Le tribunal judiciaire d’Alençon, dans un jugement par défaut du 15 janvier 2026, a condamné un locataire à payer des loyers impayés tout en lui accordant des délais de paiement. Un bailleur social avait assigné son locataire pour obtenir le paiement d’une somme de 1489,66 euros au titre des loyers et charges. Le locataire, non comparant, n’a pas contesté la dette mais avait déjà commencé à verser des acomptes.
I. La preuve de l’obligation locative
La charge de la preuve incombe au créancier qui réclame l’exécution d’une obligation contractuelle. Le bailleur a produit le contrat de bail et un décompte détaillé des sommes dues. Le juge constate que “l’obligation dont l’exécution est demandée est établie à hauteur de la somme sus-visée” (Discussion). Cette solution rappelle le principe selon lequel le contrat de location fait foi des obligations des parties. La valeur de cette décision est de confirmer que la production d’un décompte précis suffit à prouver la créance.

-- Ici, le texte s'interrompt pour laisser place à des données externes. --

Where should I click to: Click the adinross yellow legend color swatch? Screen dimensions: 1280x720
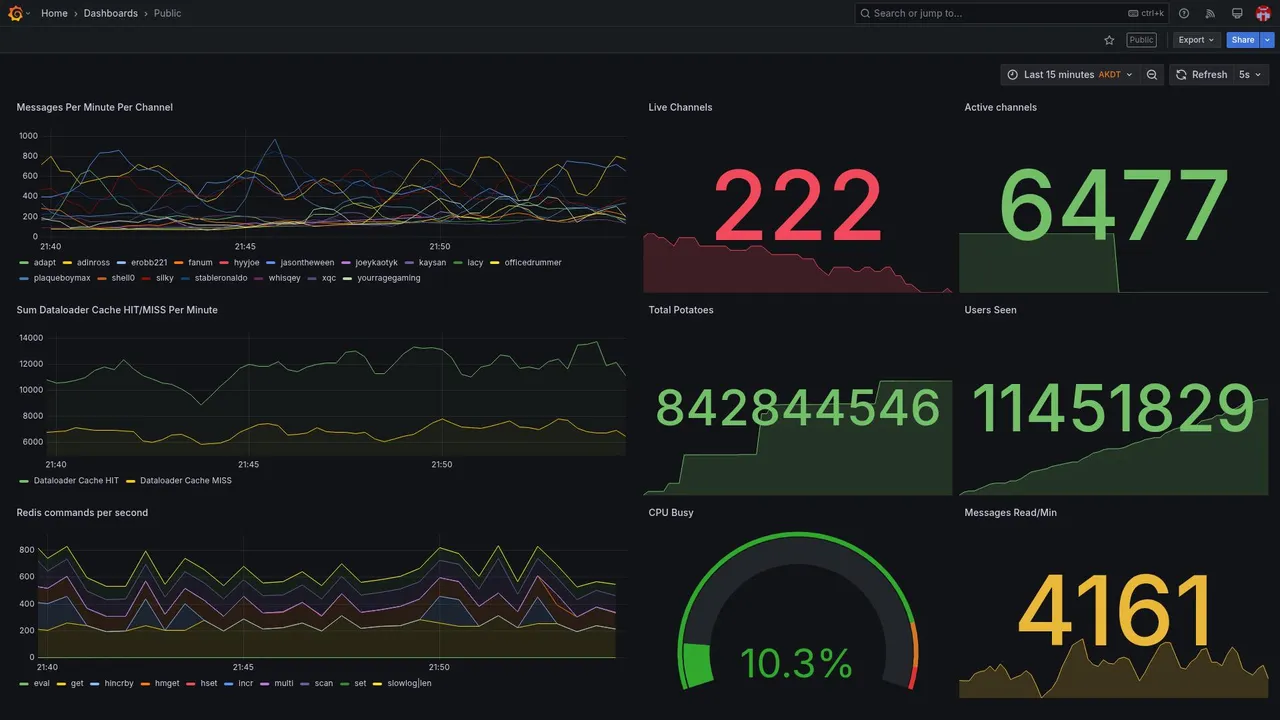click(x=67, y=263)
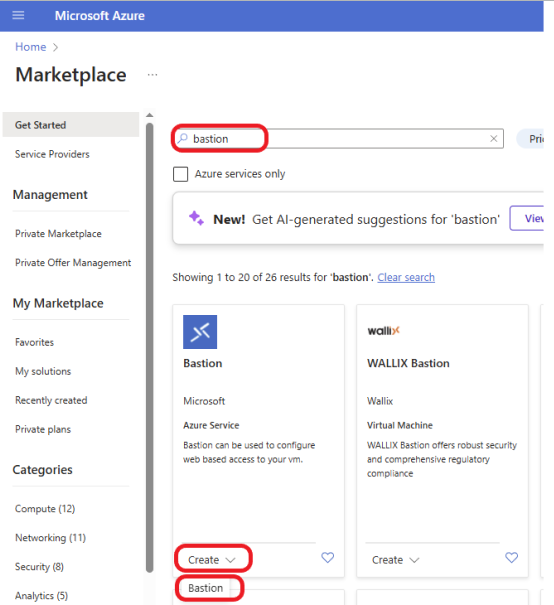Open the Favorites section in sidebar
554x605 pixels.
(x=34, y=342)
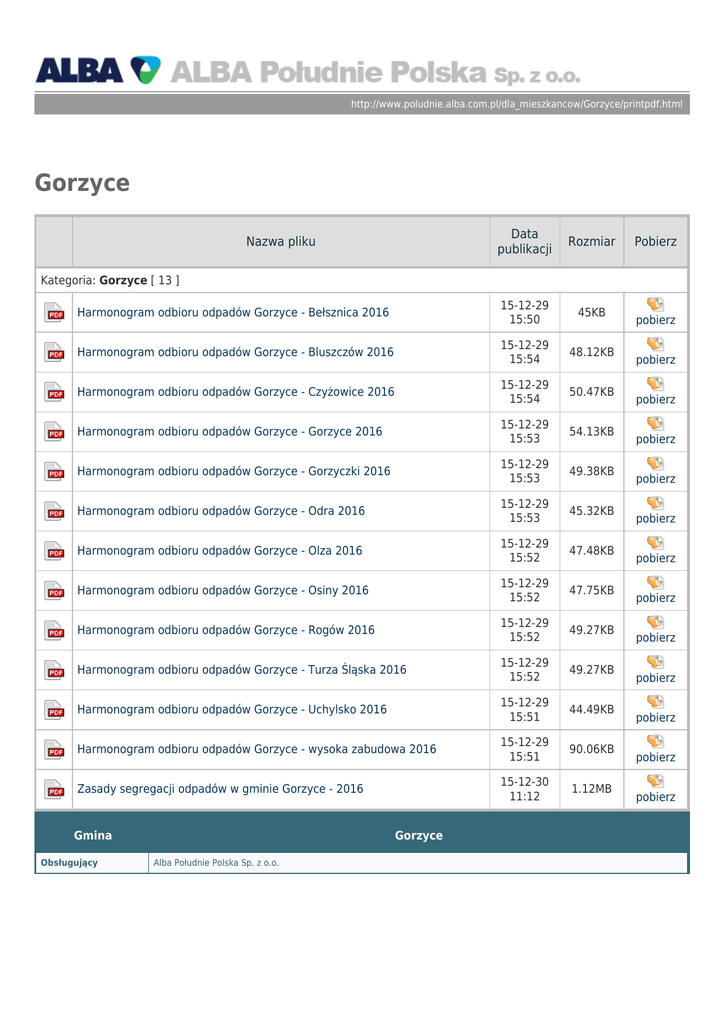725x1024 pixels.
Task: Click the PDF icon next to Rogów 2016
Action: pyautogui.click(x=54, y=631)
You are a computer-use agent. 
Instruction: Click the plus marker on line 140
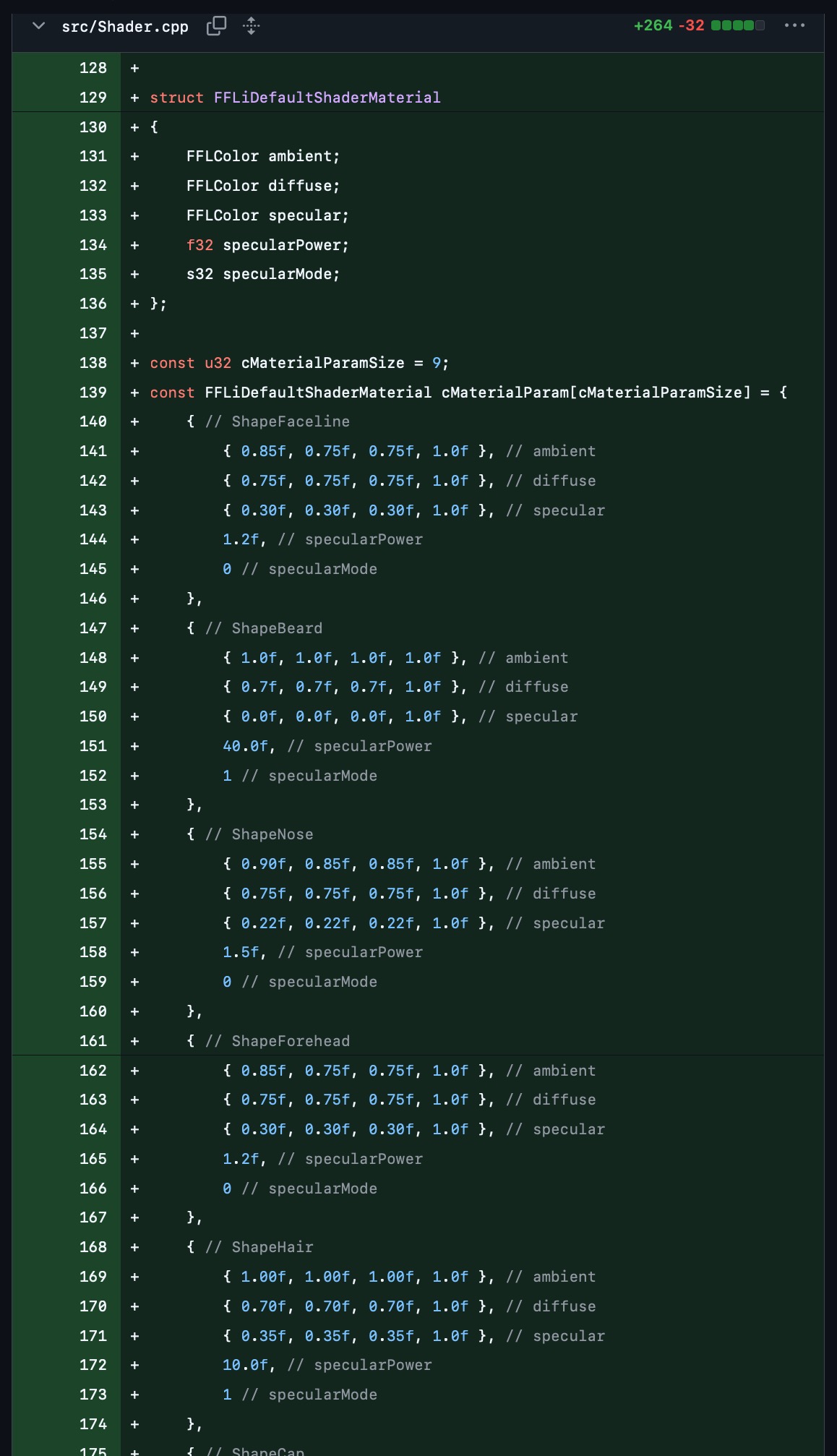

II. L’octroi de délais de paiement par le juge
Le juge dispose d’un pouvoir souverain pour accorder des délais de paiement au débiteur de bonne foi. La juridiction a relevé la situation financière délicate du locataire et l’accord exprès du bailleur. Elle a ainsi accordé un échéancier sur neuf mois pour apurer la dette. Cette solution illustre la portée sociale du jugement, qui concilie le droit du créancier au paiement avec la protection du débiteur. La décision conditionne le bénéfice des délais au paiement ponctuel des échéances fixées.